_Written instruction_
Copy the following material word for word, keeping every line as it appears.

----

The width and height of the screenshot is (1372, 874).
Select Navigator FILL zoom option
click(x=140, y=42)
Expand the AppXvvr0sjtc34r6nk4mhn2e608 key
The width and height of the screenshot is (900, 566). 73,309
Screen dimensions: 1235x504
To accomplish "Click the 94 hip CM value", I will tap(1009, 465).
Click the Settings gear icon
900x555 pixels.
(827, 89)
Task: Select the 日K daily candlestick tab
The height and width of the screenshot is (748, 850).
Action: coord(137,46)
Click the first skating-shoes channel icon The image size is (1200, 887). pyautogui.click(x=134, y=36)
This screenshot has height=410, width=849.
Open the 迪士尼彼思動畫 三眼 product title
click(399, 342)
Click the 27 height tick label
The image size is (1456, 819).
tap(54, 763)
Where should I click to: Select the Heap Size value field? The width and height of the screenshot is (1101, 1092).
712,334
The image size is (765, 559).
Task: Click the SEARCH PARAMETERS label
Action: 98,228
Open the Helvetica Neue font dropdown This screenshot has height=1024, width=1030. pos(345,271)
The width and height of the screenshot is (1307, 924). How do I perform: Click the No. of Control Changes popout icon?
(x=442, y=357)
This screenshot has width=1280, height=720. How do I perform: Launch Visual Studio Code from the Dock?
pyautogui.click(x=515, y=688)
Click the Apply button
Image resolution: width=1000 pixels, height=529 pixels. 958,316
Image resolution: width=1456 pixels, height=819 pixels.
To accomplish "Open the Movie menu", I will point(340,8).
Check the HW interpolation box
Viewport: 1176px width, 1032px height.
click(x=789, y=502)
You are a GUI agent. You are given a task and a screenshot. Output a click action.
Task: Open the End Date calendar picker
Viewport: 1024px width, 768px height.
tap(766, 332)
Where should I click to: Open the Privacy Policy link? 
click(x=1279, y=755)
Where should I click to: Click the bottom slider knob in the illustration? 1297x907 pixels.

----

_Solved problem_
The width and height of the screenshot is (1372, 874).
Select Navigator FILL zoom option
click(x=140, y=42)
Expand the AppXvvr0sjtc34r6nk4mhn2e608 key
The width and height of the screenshot is (900, 566). 73,309
Screen dimensions: 1235x504
To accomplish "Click the 94 hip CM value", I will tap(1009, 465).
Click the Settings gear icon
900x555 pixels.
(827, 89)
Task: Select the 日K daily candlestick tab
The height and width of the screenshot is (748, 850).
Action: coord(137,46)
Click the first skating-shoes channel icon The image size is (1200, 887). pyautogui.click(x=134, y=36)
This screenshot has height=410, width=849.
Open the 迪士尼彼思動畫 三眼 product title
click(399, 342)
Click the 27 height tick label
The image size is (1456, 819).
tap(54, 763)
Where should I click to: Select the Heap Size value field? The width and height of the screenshot is (1101, 1092).
712,334
The image size is (765, 559).
Task: Click the SEARCH PARAMETERS label
Action: 98,228
Open the Helvetica Neue font dropdown This screenshot has height=1024, width=1030. pos(345,271)
The width and height of the screenshot is (1307, 924). How do I perform: Click the No. of Control Changes popout icon?
(x=442, y=357)
This screenshot has width=1280, height=720. How do I perform: Launch Visual Studio Code from the Dock?
pyautogui.click(x=515, y=688)
Click the Apply button
Image resolution: width=1000 pixels, height=529 pixels. 958,316
Image resolution: width=1456 pixels, height=819 pixels.
To accomplish "Open the Movie menu", I will point(340,8).
Check the HW interpolation box
Viewport: 1176px width, 1032px height.
click(x=789, y=502)
You are a GUI agent. You are given a task and a screenshot. Output a click action.
Task: Open the End Date calendar picker
Viewport: 1024px width, 768px height.
tap(766, 332)
Where should I click to: Open the Privacy Policy link? 
click(x=1279, y=755)
Where should I click to: Click the bottom slider knob in the illustration? 1297x907 pixels.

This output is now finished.